Israel is a democracy with a strong Orthodox Jewish influence in guiding government decisions (“Dividing Wall,” July 5). Within Israel, the government can decide who is a Jew and who can pray where and when. It is a matter of law in a sovereign state.
In recent years, there has been some tension between Jews in the U.S. and Israel over religious issues. Most recently, this has involved the issue of egalitarian prayer at the Western Wall. Another recent issue is Israel’s reluctance to recognize certain rabbis overseas as being reliable sources to certify a person’s Jewish identity. This has led some people to question unrestricted support for Israel while others have reaffirmed their support for Israel and its decisions. This has also increased tension among Jews in the U.S. over these and other religious issues.

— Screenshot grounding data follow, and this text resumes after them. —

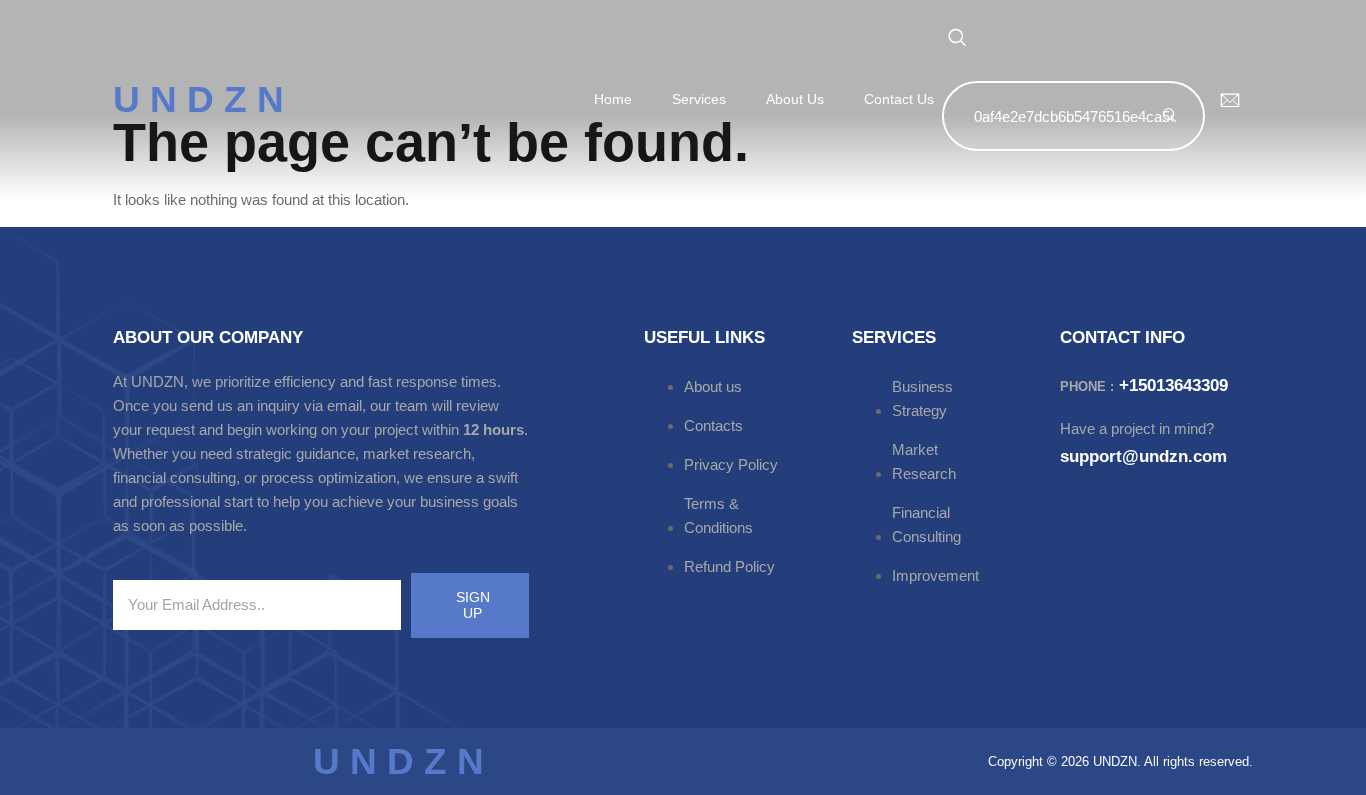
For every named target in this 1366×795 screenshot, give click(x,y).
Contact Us (899, 99)
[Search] (1170, 116)
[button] (957, 38)
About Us (795, 99)
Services (699, 99)
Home (613, 99)
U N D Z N (198, 99)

There are many branches of Judaism such as Orthodox, Conservative, Reform, Reconstructionist and Humanistic, among others. This reflects the many interpretations of Judaism, and from a philosophical perspective, all are equally true. Unfortunately, dialogue among these groups is diminishing, leaving many people to wonder where this is going. The rifts that are developing are very serious.
One way to diffuse the tension is to hold regional or local town hall meetings so that Jews with different orientations can sit and talk face to face to appreciate their similarities as well as their differences. A grassroots approach may be the way toward better understanding among the parties. Maybe some Jewish organization would be willing to sponsor this.